Root has no permission writing from a LXC container

[Jonathan137]

Situation
On Proxmox within LXC 100 being user 1000 I can read and write to both /mnt/storage as /mnt/music
Being the root within the LXC I can read and write to /mnt/music but only read from /mnt/storage
If I make a folder with 777 as permission, I can write a file as root within the LXC in that folder showing the owner root:root of the file
Being on proxmox level self I can write as root to /mnt/storage.

Who knows what goes wrong or what is missing?

My configuration:
mergerfs v2.40.1

fstab
LABEL=disk81 /mnt/pool/disk81 ext4 nofail 0 0
LABEL=disk82 /mnt/pool/disk82 ext4 nofail 0 0
LABEL=disk61 /mnt/pool/disk61 ext4 nofail 0 0
LABEL=disk62 /mnt/pool/disk62 ext4 nofail 0 0
LABEL=disk63 /mnt/pool/disk63 ext4 nofail 0 0
LABEL=disk43 /mnt/pve/music ext4 nofail 0 0
/mnt/pool/disk81:/mnt/pool/disk82:/mnt/pool/disk61:/mnt/pool/disk62:/mnt/pool/disk63 /mnt/pve/storage fuse.mergerfs defaults,allow_other,category.create=mfs,minfreespace=100G,use_ino,dropcacheonclose=true,ignorepponrename=true,moveonenospc=true 0 0

/etc/pve/lxc/100.conf
features: keyctl=1,fuse=1,nesting=1
mp0: /mnt/pve/storage,mp=/mnt/storage
mp1: /mnt/pve/music,mp=/mnt/music
lxc.idmap: u 0 100000 1000
lxc.idmap: g 0 100000 1000
lxc.idmap: u 1000 1000 1
lxc.idmap: g 1000 1000 1
lxc.idmap: u 1001 101000 64534
lxc.idmap: g 1001 101000 64534

[trapexit]

You are using idmap. That information is not passed into mergerfs. root in the container is not actually root. It is whatever the mapped uid is. You therefore have to account for that. I mention it here in the docs.

You can trivially confirm identity by creating a directory like /tmp with 1777 perms and then create a new file as the user in question.

[trapexit]

Yes, those docs are about running mergerfs inside a container but the concept is the same. I'll add a section more explicit about this. I mention it in passing here too but deserves its own section.

[Jonathan137]

Thanks for the fast response.
You are right the owner shows as 100000:100000

[trapexit]

I'm not familiar enough with LXC to comment on this situation but the particular uid value is not relevant to mergerfs. There is no id mapping within mergerfs at the moment. The kernel just tells mergerfs the uid and gid of the requester and that's what we change our thread's credentials to. If that value isn't 0 (actual root) then you will need to manage permissions normally.
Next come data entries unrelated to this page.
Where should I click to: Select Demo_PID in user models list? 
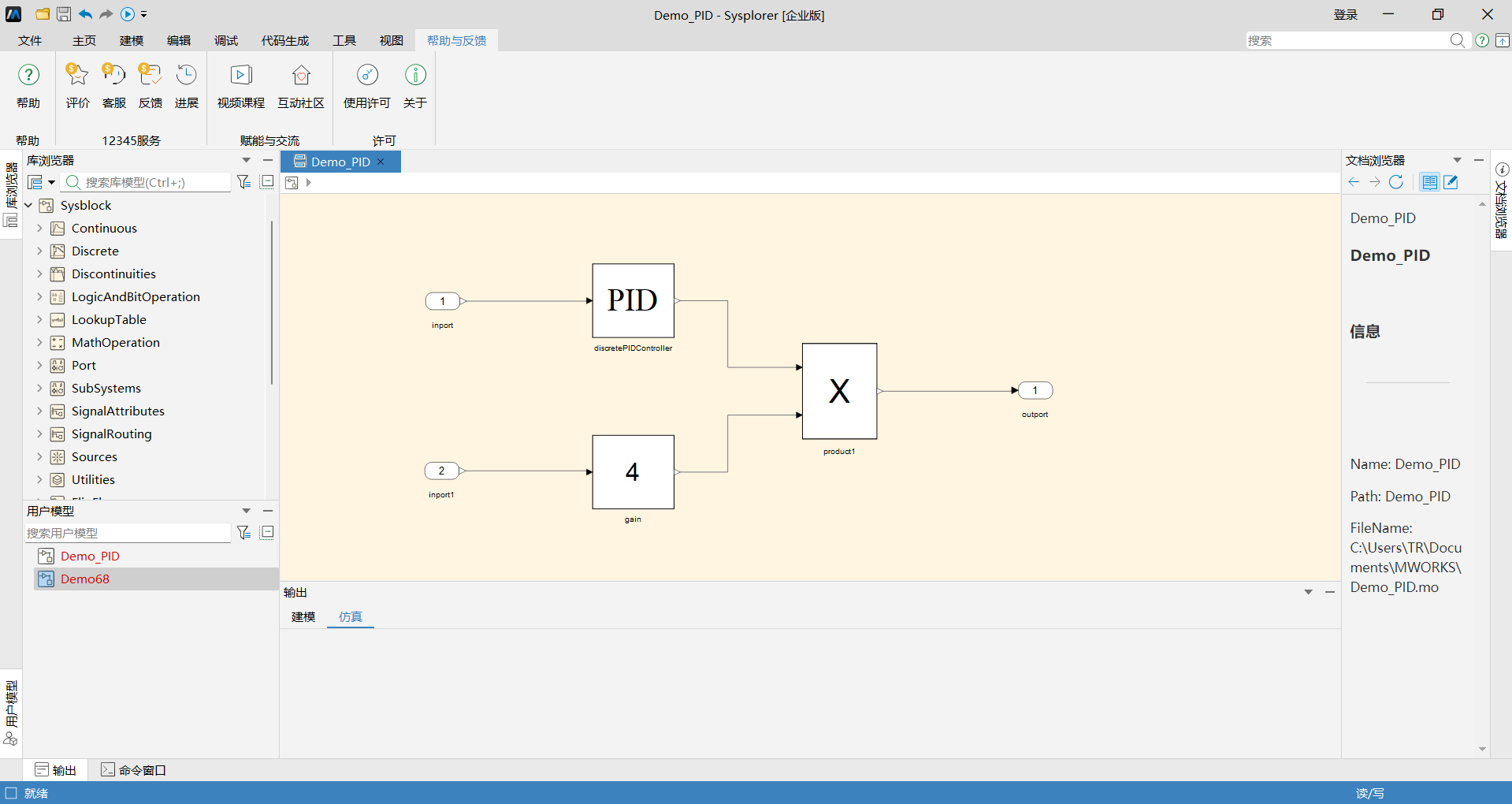coord(90,556)
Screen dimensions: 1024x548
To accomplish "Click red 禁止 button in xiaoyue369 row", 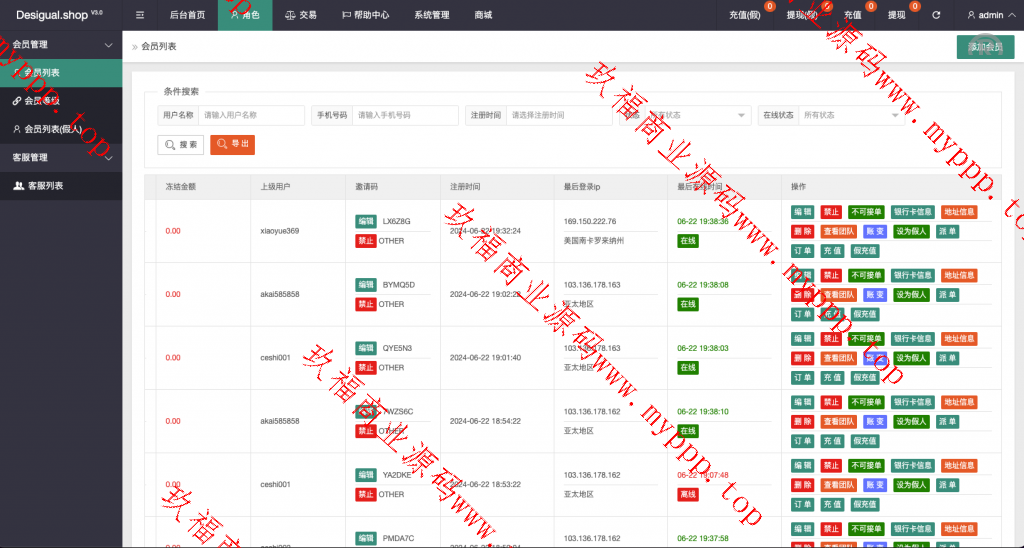I will (x=831, y=212).
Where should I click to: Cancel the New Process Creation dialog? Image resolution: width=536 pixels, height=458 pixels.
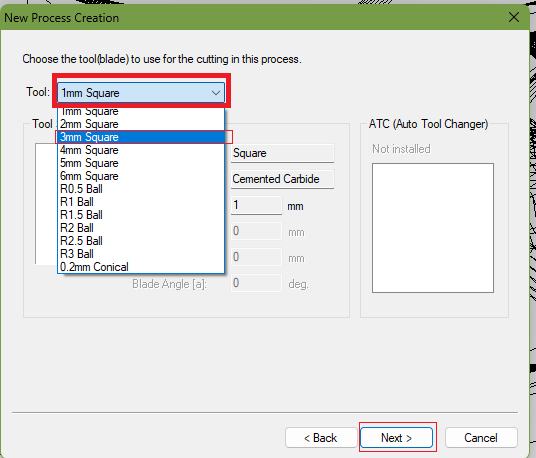click(481, 437)
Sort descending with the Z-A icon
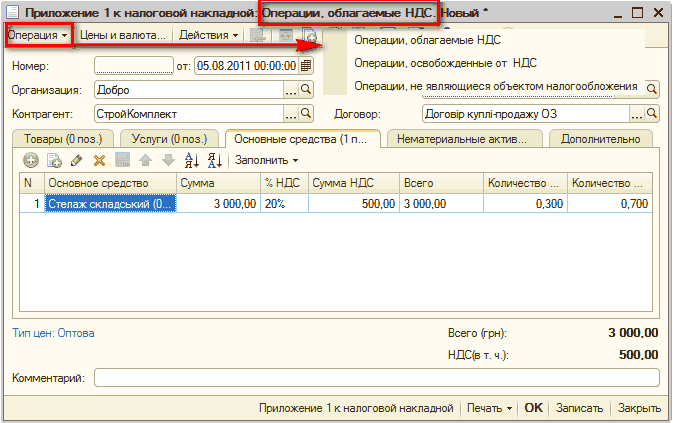The height and width of the screenshot is (423, 673). [214, 160]
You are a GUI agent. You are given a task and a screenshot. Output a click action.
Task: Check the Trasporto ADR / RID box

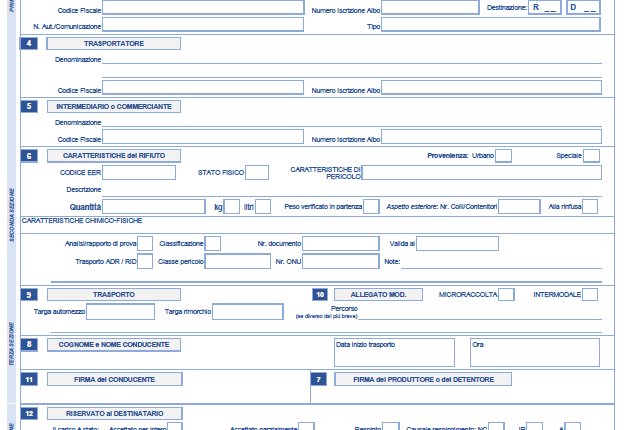coord(145,261)
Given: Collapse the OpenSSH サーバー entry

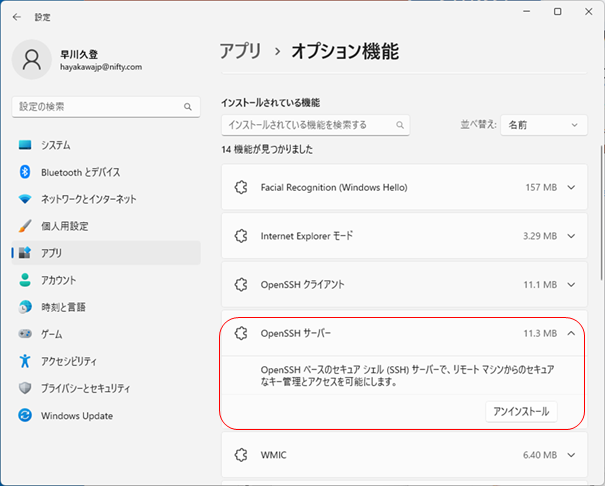Looking at the screenshot, I should pyautogui.click(x=571, y=333).
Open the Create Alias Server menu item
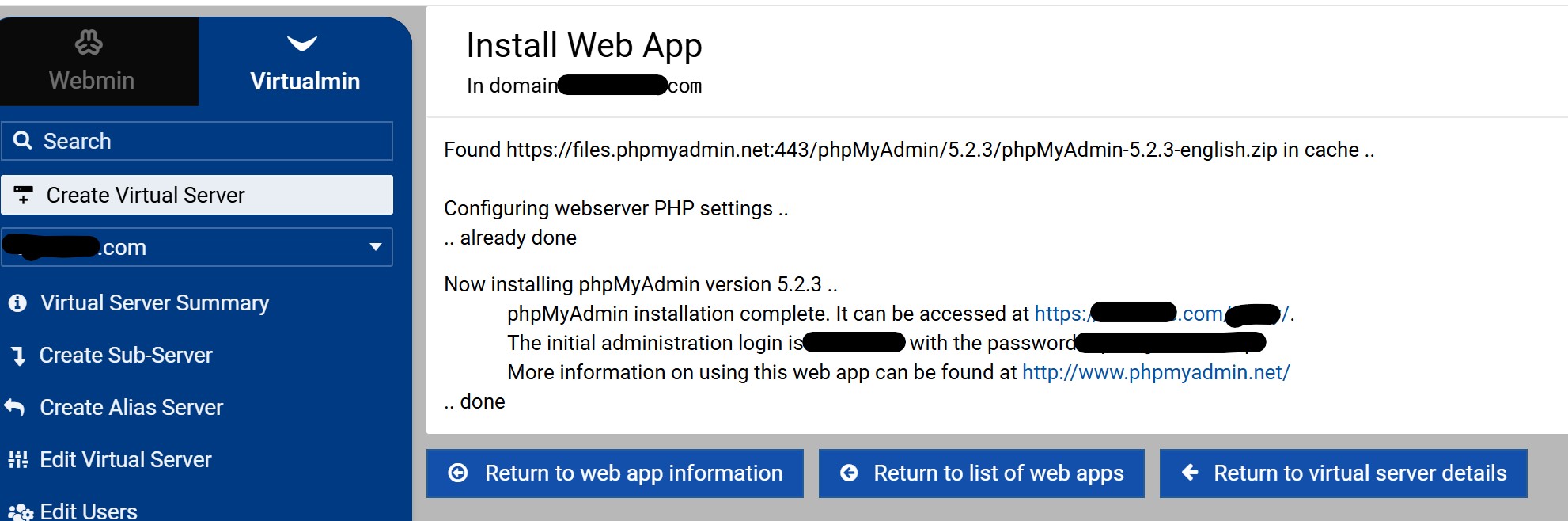Image resolution: width=1568 pixels, height=521 pixels. point(131,408)
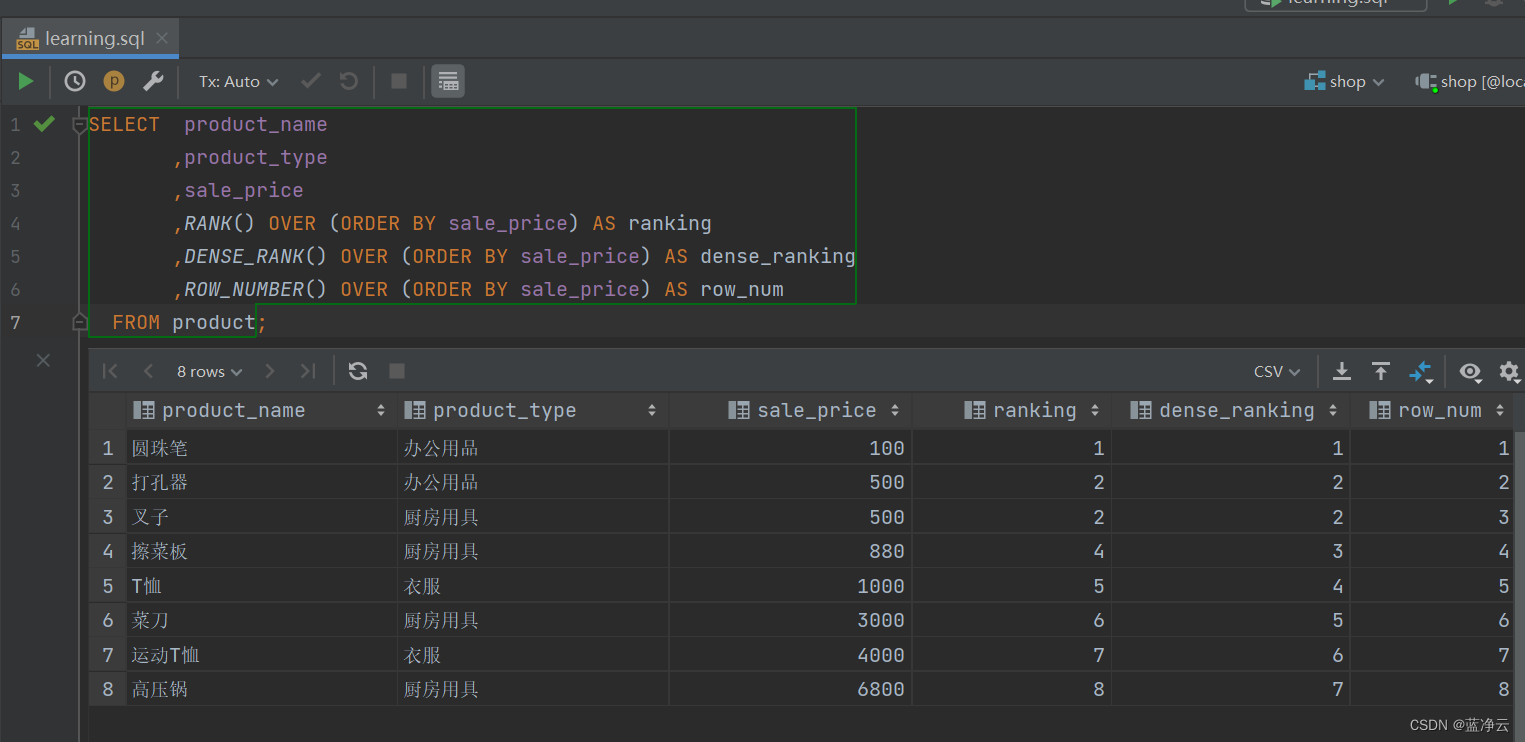Image resolution: width=1525 pixels, height=742 pixels.
Task: Switch to the learning.sql tab
Action: click(85, 38)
I suppose I could add some sort of id mapping but i'm not sure that is a great idea. At that point you probably should just not use user namespacing.

[Jonathan137]

My conclusion is to run the LXC as privileged or use a single drive if root write access is needed from within a LXC container. Thanks for the fast support and thinking along with me!